# SUPPLIED RECORDS
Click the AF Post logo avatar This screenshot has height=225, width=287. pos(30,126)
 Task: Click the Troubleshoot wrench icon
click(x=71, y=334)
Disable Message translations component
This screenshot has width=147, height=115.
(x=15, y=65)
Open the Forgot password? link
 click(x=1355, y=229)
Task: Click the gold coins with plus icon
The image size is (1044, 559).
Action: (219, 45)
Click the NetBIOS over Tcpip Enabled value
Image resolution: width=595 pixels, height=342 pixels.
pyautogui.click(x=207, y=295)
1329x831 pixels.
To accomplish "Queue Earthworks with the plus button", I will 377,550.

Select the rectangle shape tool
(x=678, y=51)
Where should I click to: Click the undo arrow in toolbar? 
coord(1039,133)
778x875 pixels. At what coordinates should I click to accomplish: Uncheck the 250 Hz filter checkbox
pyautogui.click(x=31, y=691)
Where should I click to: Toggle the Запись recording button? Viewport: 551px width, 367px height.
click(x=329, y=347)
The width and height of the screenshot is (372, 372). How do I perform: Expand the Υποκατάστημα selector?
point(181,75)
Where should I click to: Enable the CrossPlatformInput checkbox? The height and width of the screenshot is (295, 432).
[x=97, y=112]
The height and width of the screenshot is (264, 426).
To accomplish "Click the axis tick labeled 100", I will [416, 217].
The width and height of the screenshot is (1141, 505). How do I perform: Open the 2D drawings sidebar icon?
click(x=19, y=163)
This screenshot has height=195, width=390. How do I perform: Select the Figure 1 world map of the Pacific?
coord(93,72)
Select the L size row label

# THE REQUEST
Lay out every line of the entries above as a Markdown table with the columns "No." and "Text", numbering the rows and leaving out blank lines.

# REPLY
| No. | Text |
|---|---|
| 1 | Click the AF Post logo avatar This screenshot has height=225, width=287. pos(30,126) |
| 2 |  Task: Click the Troubleshoot wrench icon |
| 3 | click(x=71, y=334) |
| 4 | Disable Message translations component |
| 5 | This screenshot has width=147, height=115. |
| 6 | (x=15, y=65) |
| 7 | Open the Forgot password? link |
| 8 |  click(x=1355, y=229) |
| 9 | Task: Click the gold coins with plus icon |
| 10 | The image size is (1044, 559). |
| 11 | Action: (219, 45) |
| 12 | Click the NetBIOS over Tcpip Enabled value |
| 13 | Image resolution: width=595 pixels, height=342 pixels. |
| 14 | pyautogui.click(x=207, y=295) |
| 15 | 1329x831 pixels. |
| 16 | To accomplish "Queue Earthworks with the plus button", I will 377,550. |
| 17 | Select the rectangle shape tool |
| 18 | (x=678, y=51) |
| 19 | Where should I click to: Click the undo arrow in toolbar?  |
| 20 | coord(1039,133) |
| 21 | 778x875 pixels. At what coordinates should I click to accomplish: Uncheck the 250 Hz filter checkbox |
| 22 | pyautogui.click(x=31, y=691) |
| 23 | Where should I click to: Toggle the Запись recording button? Viewport: 551px width, 367px height. |
| 24 | click(x=329, y=347) |
| 25 | The width and height of the screenshot is (372, 372). How do I perform: Expand the Υποκατάστημα selector? |
| 26 | point(181,75) |
| 27 | Where should I click to: Enable the CrossPlatformInput checkbox? The height and width of the screenshot is (295, 432). |
| 28 | [x=97, y=112] |
| 29 | The height and width of the screenshot is (264, 426). |
| 30 | To accomplish "Click the axis tick labeled 100", I will [416, 217]. |
| 31 | The width and height of the screenshot is (1141, 505). How do I perform: Open the 2D drawings sidebar icon? |
| 32 | click(x=19, y=163) |
| 33 | This screenshot has height=195, width=390. How do I perform: Select the Figure 1 world map of the Pacific? |
| 34 | coord(93,72) |
| 35 | Select the L size row label |